** Start of Provided data **

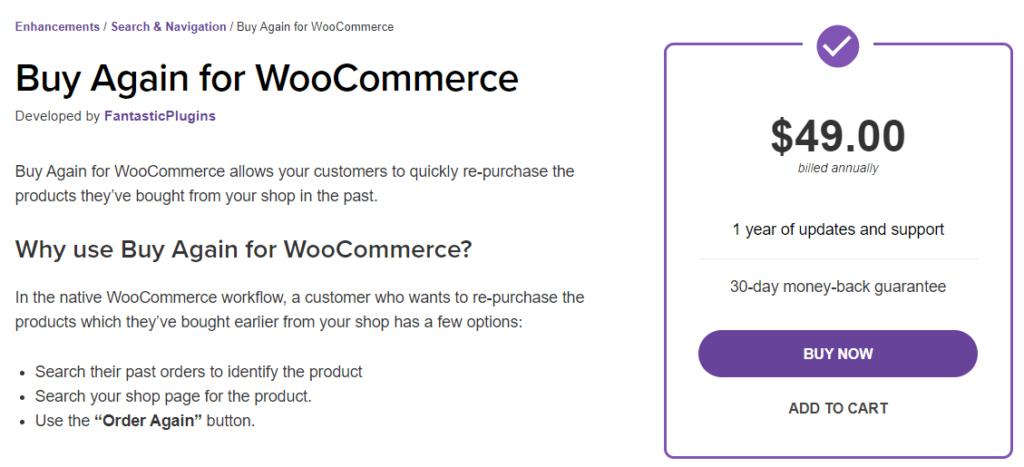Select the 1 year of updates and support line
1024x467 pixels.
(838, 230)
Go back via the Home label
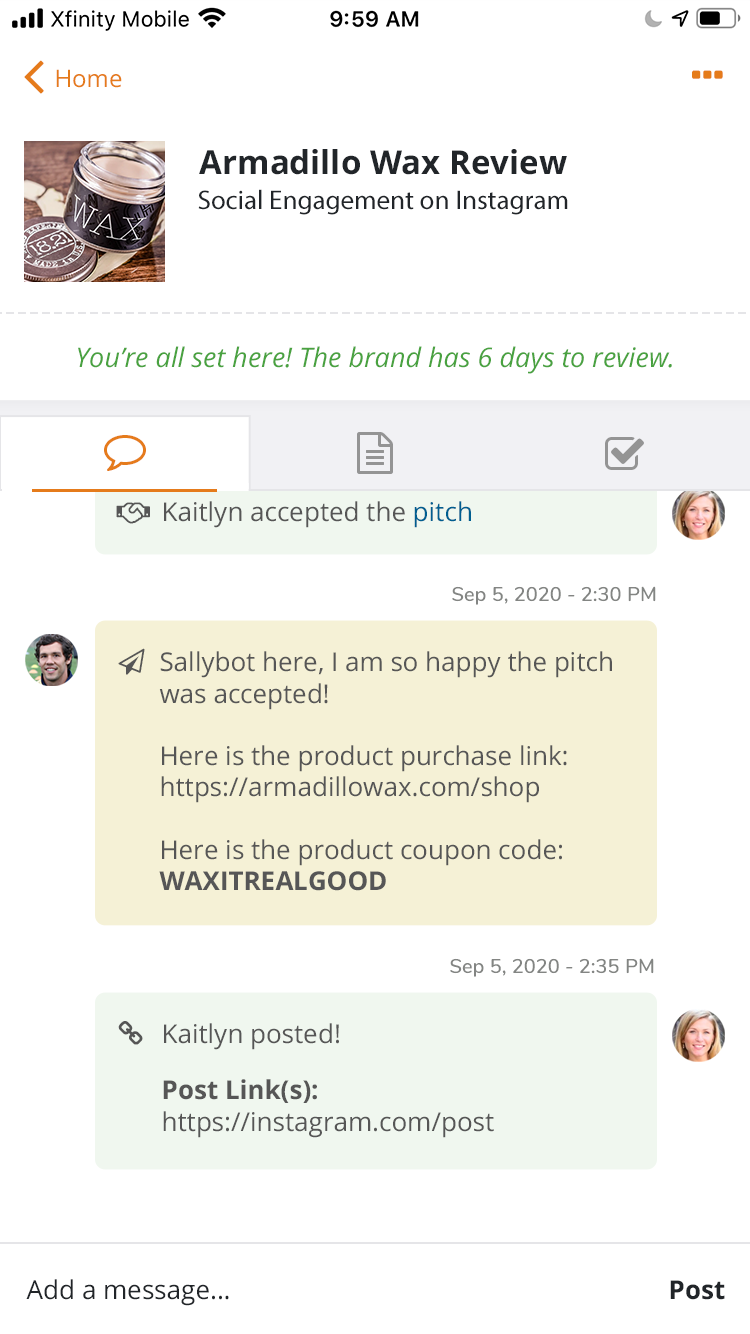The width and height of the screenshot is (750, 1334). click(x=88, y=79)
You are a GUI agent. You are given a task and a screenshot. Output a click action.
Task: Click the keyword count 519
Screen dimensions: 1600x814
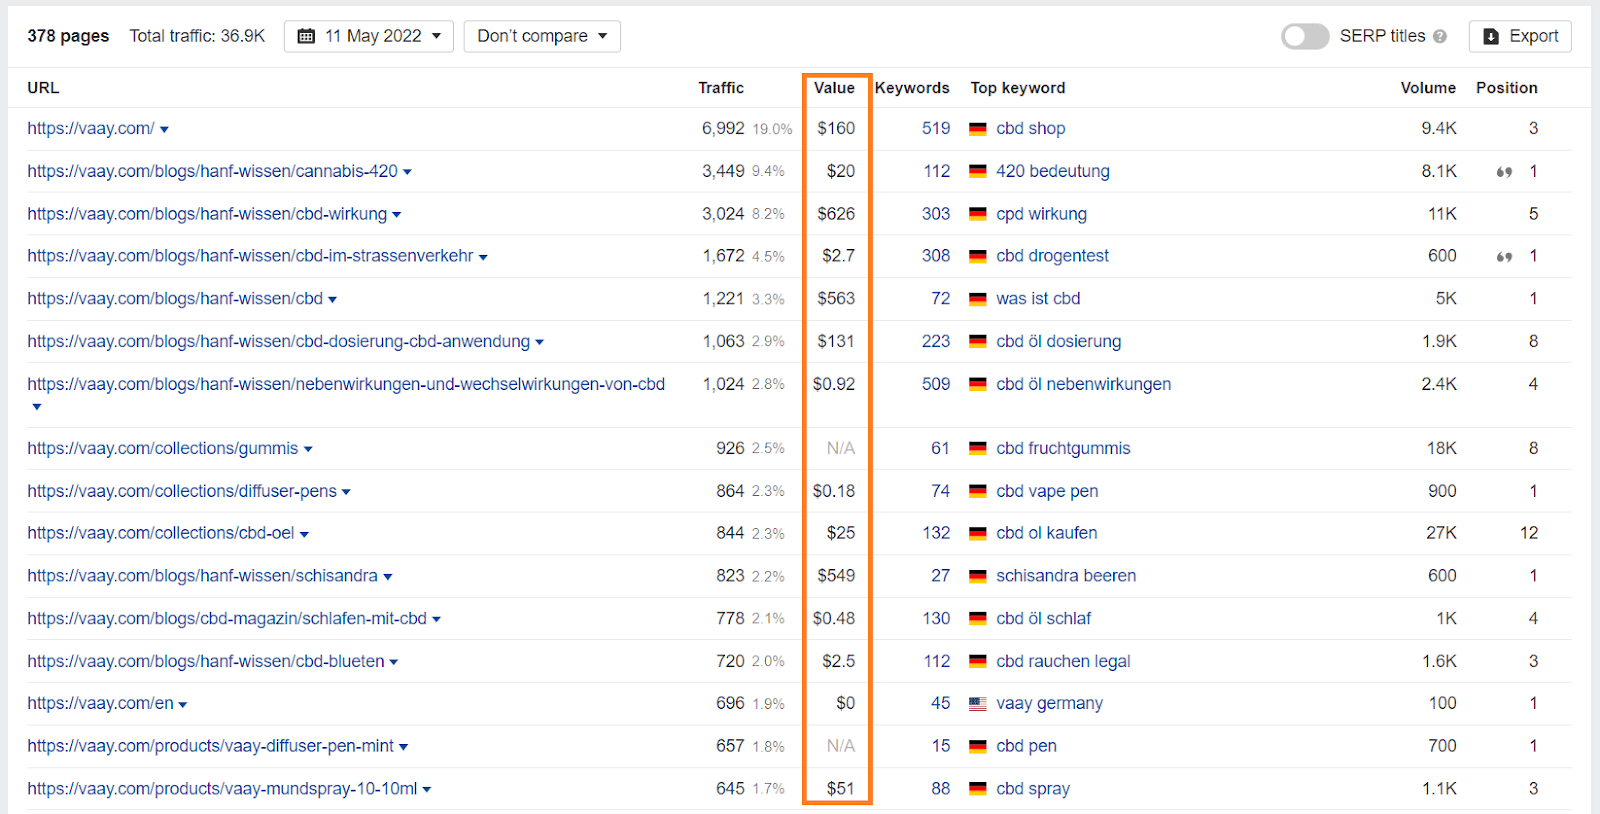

** End of Provided data **

Copy every line of the data above word for word, leaving out the pictures.

Select the 1 year of updates and support line
1024x467 pixels.
(838, 230)
Go back via the Home label
The width and height of the screenshot is (750, 1334). click(x=88, y=79)
You are a GUI agent. You are given a task and a screenshot. Output a click action.
Task: Click the keyword count 519
Screen dimensions: 1600x814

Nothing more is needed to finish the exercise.